Given text:
Photo courtesy of Grand Geneva Resort & Spa

My mom’s parents were this American Dream too. They were post-World War II German immigrants. Both my grandfather and grandmother worked on factory lines in rural Illinois. They saved everything and sent my mom and brother to college, who were the first two in the family to go to college. Across all socioeconomic classes and levels of accomplishment, the dream to make a better life with hard work drove a workforce to create a lot of economic prosperity.

This Dream was not one for my parents. By the time my parents started their career, the American Dream had evolved: provide the perfect lifestyle for their kids. The white picket fence, 2.5 kids, and a dog was this Baby Boomer cliche. It’s led to helicopter parents and other things millennials grapple with today. While my parents’ strategy was entirely different and got out of the race altogether for a better life, this new American Dream for Baby Boomers had sweeping implications and drove the workforce to economic prosperity.

The American Dream today

What is the American Dream for millennials? There does not seem to be any. All the pundits just weigh in on how dismal the future is for millennials. This makes no sense to me. Yes, the national debt and forthcoming financial burden of retiring baby boomers make the financial future for millennials look financially dismal. Yes, there is global competition. So what? It’s not like everyone will roll over dead tomorrow.

There needs to be a serious look at what is the American Dream today. I cannot tell if anyone knows it. It’s not, “Make America Great Again,” and I don’t think it’s in anyone’s political agenda. This is because the American Dream is not an answer to today’s problems: more problems will come tomorrow. It’s a vision that brings people together to overcome problems. It’s not an answer; it’s an algorithm. It does not just help the wealthy but brings hope to everyone. It’s not what leaders prescribe; it’s what everyone wants.

A starting point

Since July 29, 2013, I have been in a “quarter-life crisis.” It started with a traumatic assault to someone I loved. Then it got worse in too many ways. I fled to the Bay Area, learned a lot, and it was a relief. However, new darkness emerged and really set in when I moved back to Colorado: in spite of everything, I had achieved more than I could have imagined by this point in my life. Now what? This depressed me for a while.

The comfort and clarity of being back in Colorado, though, let me be my most creative yet. I am no longer at a loss for what was but start to ask, “What do I want? How can I make it better?” So I had to push myself out of the depression and think, “What have I learned that I would pass this opportunity onto my children?”

I do not know the answer. However, where I would start is recognizing that today we live in a networked age. If you let it and make it happen, it’s possible to get access to and build meaningful relationships with anyone. I know because I am a no one, and I still had engaging conversations, over email, with my heroes. There is currently an integration problem with how our networks with our physical presence, but I think if we can start building communities that integrate our digital and physical networks, it’s a place to start, and this is crucially important for our future.

Short exercise 1:
In the essay on the American Dream, where did the writer's grandparents work?
The rows have no connection to the essay above them.

Input:
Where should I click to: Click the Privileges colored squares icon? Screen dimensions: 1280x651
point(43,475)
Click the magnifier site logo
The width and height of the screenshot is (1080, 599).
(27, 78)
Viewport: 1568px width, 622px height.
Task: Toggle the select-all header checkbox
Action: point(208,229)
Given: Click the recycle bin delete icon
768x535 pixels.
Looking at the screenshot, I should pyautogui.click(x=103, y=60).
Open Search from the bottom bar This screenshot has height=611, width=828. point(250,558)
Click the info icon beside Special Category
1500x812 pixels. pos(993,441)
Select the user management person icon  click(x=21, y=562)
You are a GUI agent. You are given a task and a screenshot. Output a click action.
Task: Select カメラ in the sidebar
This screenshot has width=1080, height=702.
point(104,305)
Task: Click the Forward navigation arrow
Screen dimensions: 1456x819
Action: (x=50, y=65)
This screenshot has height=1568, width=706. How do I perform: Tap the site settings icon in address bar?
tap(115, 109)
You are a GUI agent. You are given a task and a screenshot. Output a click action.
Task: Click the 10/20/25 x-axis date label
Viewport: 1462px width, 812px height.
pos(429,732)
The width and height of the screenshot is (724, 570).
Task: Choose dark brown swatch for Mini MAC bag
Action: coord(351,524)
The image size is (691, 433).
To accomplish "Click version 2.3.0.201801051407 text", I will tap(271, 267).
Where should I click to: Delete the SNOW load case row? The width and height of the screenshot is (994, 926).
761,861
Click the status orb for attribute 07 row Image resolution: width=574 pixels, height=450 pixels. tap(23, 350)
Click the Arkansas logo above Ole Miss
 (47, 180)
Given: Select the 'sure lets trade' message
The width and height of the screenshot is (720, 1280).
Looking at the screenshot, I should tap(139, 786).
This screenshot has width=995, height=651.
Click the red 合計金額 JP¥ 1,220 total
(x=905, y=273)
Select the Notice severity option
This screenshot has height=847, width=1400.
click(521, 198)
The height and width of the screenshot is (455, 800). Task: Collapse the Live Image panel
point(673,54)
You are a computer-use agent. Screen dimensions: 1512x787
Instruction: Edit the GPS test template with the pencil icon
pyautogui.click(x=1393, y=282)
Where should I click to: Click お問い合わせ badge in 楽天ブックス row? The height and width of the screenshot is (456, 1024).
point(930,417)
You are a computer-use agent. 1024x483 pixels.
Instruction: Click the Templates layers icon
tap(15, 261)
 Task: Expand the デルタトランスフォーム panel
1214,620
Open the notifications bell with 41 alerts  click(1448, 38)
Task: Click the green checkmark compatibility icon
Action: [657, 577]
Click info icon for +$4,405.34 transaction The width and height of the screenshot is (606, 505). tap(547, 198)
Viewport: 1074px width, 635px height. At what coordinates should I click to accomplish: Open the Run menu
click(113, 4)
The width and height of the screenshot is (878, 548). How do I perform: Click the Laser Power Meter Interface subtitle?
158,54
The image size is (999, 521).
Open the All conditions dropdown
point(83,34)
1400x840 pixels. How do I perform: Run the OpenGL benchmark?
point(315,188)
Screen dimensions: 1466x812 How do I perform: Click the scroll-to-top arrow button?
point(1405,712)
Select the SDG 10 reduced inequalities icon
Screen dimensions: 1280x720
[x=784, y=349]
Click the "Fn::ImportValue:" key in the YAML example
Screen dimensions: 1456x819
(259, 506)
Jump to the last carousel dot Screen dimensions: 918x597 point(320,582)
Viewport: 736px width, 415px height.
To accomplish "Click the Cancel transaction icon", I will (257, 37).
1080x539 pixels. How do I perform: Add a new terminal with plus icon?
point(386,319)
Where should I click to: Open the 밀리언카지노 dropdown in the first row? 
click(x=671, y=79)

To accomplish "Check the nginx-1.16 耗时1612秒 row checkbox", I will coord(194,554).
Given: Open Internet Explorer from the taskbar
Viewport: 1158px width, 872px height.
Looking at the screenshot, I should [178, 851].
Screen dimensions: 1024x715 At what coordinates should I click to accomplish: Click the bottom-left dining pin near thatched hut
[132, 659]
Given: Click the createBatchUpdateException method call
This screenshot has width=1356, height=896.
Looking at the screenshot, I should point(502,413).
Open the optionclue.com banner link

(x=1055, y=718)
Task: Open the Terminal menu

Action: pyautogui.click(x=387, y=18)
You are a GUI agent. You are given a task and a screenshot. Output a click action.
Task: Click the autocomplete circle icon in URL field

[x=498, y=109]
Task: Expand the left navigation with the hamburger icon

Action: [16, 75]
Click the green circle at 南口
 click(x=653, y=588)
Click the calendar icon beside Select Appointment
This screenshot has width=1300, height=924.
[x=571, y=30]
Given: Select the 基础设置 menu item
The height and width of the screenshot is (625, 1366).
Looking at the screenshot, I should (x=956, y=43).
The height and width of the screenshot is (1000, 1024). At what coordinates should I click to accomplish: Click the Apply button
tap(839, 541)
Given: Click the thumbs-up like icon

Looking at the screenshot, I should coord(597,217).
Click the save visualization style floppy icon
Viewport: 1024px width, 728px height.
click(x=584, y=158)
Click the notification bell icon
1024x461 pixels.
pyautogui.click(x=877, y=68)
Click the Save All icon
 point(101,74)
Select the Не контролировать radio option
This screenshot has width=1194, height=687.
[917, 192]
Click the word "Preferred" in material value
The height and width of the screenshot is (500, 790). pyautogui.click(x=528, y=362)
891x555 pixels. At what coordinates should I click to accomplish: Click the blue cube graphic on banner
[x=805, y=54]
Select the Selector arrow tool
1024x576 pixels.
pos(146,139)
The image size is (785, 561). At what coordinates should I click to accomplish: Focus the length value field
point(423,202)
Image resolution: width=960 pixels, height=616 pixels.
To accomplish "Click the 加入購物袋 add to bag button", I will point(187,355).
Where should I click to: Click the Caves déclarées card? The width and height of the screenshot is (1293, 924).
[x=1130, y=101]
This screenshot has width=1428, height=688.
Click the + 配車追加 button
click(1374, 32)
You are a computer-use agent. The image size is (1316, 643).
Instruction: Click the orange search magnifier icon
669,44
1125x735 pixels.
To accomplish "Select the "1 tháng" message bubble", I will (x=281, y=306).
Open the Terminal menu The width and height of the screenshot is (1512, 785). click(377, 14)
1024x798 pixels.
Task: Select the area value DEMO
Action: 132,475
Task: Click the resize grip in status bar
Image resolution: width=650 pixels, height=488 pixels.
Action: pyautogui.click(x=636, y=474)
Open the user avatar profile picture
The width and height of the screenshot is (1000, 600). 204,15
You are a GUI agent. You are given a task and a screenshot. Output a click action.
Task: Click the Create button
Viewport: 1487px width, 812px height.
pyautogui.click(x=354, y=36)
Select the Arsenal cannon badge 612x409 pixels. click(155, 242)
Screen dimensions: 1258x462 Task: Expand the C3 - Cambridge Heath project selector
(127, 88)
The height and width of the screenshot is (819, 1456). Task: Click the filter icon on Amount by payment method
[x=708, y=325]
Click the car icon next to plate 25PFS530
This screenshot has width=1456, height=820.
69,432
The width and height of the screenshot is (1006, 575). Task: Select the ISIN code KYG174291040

Short exercise 2:
Update the rows from their first line through the line containing "tap(115, 109)", changing "icon" to "symbol" and keeping everything else the same. Return only those lines.

Output 1:
On factory lines in rural Illinois.

Output 2:
Where should I click to: Click the Privileges colored squares symbol? Screen dimensions: 1280x651
point(43,475)
Click the magnifier site logo
The width and height of the screenshot is (1080, 599).
(27, 78)
Viewport: 1568px width, 622px height.
Task: Toggle the select-all header checkbox
Action: point(208,229)
Given: Click the recycle bin delete symbol
768x535 pixels.
Looking at the screenshot, I should pyautogui.click(x=103, y=60).
Open Search from the bottom bar This screenshot has height=611, width=828. point(250,558)
Click the info symbol beside Special Category
1500x812 pixels. pos(993,441)
Select the user management person symbol  click(x=21, y=562)
You are a GUI agent. You are given a task and a screenshot. Output a click action.
Task: Select カメラ in the sidebar
This screenshot has width=1080, height=702.
point(104,305)
Task: Click the Forward navigation arrow
Screen dimensions: 1456x819
Action: (x=50, y=65)
This screenshot has height=1568, width=706. How do I perform: Tap the site settings symbol in address bar?
tap(115, 109)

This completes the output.